La startup Sonic Fire Tech veut couper un incendie en quelques secondes, sans eau ni produits chimiques. Son pari intéresse déjà les assureurs.
En bref
- Sonic Fire Tech lève environ 14 M€
- Son système éteint sans eau ni chimie
- Assureurs et régulateurs sont la prochaine étape
Un feu, ce n’est pas juste des flammes. Dans une cuisine commerciale, l’après peut être pire que l’incident lui-même. Remington Bixby Hotchkis, COO de Sonic Fire Tech, avance que 75% de ces établissements ne rouvrent pas après des mois de nettoyage et de remise en état.
C’est là que la startup de l’Ohio essaie de déplacer le débat. Son système de protection incendie par le son promet d’éteindre un départ de feu en quelques secondes, sans eau et sans agents chimiques. Pour un exploitant, le gain potentiel est évident, moins de dégâts collatéraux, moins de travaux, et possiblement moins d’arrêt d’activité.
Le vrai sujet, ce n’est pas seulement l’incendie
La promesse est assez simple, sur le papier. Si l’extinction n’arrose rien et ne projette aucun produit, la facture de restauration baisse fortement, voire disparaît dans certains cas. Et en labo, cela compte aussi, parce que les équipes n’ont pas à nettoyer entre deux tests.

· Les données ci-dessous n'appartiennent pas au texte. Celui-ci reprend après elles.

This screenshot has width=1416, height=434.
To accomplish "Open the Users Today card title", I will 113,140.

Geoff Bruder, cofondateur et CEO, estime d’ailleurs que cet avantage peut accélérer la validation réglementaire. La norme ne juge pas seulement l’idée, elle juge sa répétabilité dans des batteries d’essais. Quand chaque préparation prend des heures, éviter le ménage entre deux séquences change le tempo.
Une levée de fonds pour passer l’obstacle réglementaire
Sonic Fire Tech annonce une levée d’environ 14 millions d’euros (15 M$), menée par O Fund avec la participation de Khosla Ventures. La société avait déjà bouclé un seed d’environ 3 millions d’euros (3,5 M$) en octobre.

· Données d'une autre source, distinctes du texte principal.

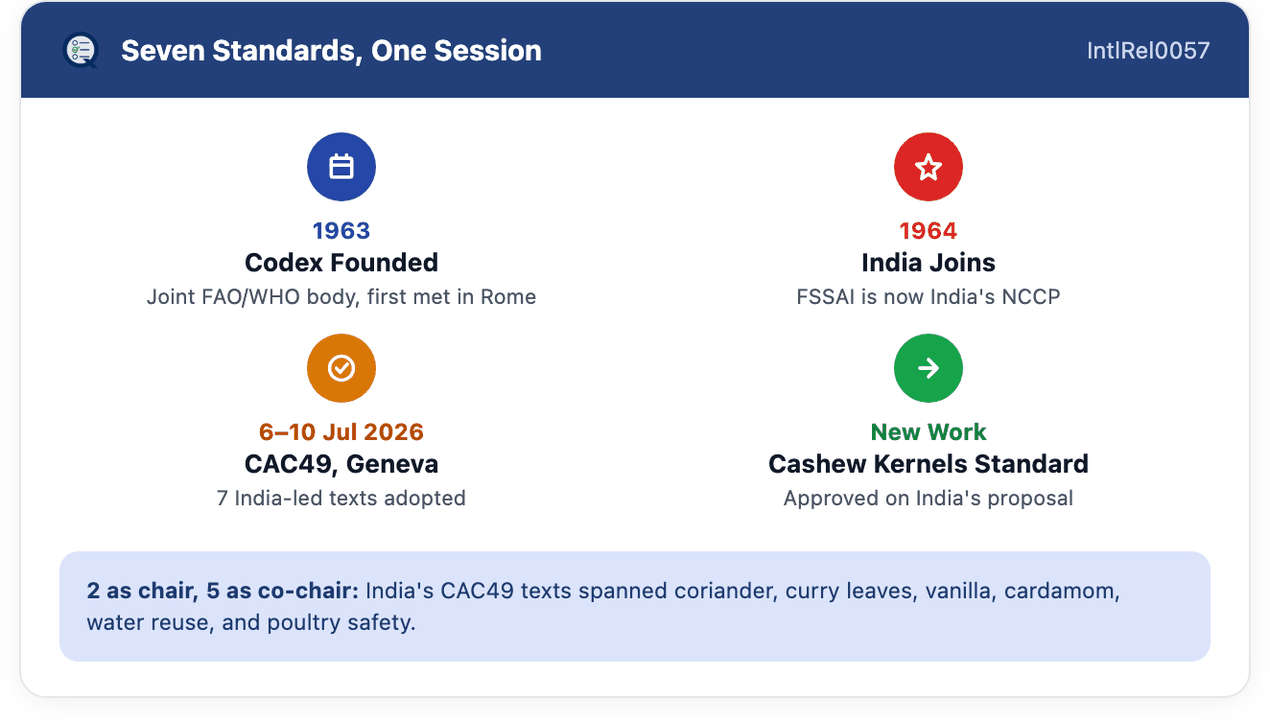
Task: Click the FSSAI is now India's NCCP text
Action: coord(928,297)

L’argent doit servir à recruter et à financer les essais requis pour obtenir l’aval de la National Fire Protection Association, l’organisme qui rédige les codes modèles repris par les services incendie américains. Le cycle prend souvent trois ans. Bruder pense pouvoir aller plus vite, clairement parce que le protocole de test de son système est moins lourd à remettre en place.
Comment le système fonctionne, et pourquoi les assureurs regardent
Techniquement, le dispositif repose sur un générateur sonore qui envoie un son inaudible dans des tuyaux PVC au plafond. Quand des capteurs détectent un feu, le système déclenche des ondes infrasoniques, autour de 20 Hz, qui frappent les flammes.
Hotchkis résume l’ambition ainsi, « Nous sommes la seule technologie qui crée son propre agent extincteur sans dégâts collatéraux. Les fausses alertes nous préoccupent moins. Nous nous déployons en quelques secondes. » Ce point intéresse déjà le secteur de l’assurance, avec des discussions en cours sur d’éventuelles réductions de primes. Si les assureurs suivent, l’adoption peut aller vite.
Bâtiments, maisons, batteries lithium-ion, un terrain large
La feuille de route est large. Sonic Fire Tech prépare des systèmes pour les bâtiments commerciaux, les maisons et les cuisines, en neuf comme en rénovation. Un autre chantier vise l’extérieur des habitations exposées aux feux de forêt, mais il avance plus lentement faute d’accès suffisant à un laboratoire adapté.
Reste un point scruté de près, les batteries lithium-ion. Sur les quelques essais déjà menés, Bruder dit que la technologie ne les éteint pas, mais les contient. Si elle évite l’embrasement du boîtier externe, elle peut freiner la propagation de cellule à cellule et limiter la taille du feu. Et pour le résidentiel, l’enjeu est loin d’être anecdotique, selon lui, 50% des feux domestiques démarrent dans la cuisine, alors qu’environ 500 juridictions imposent déjà des protections intérieures.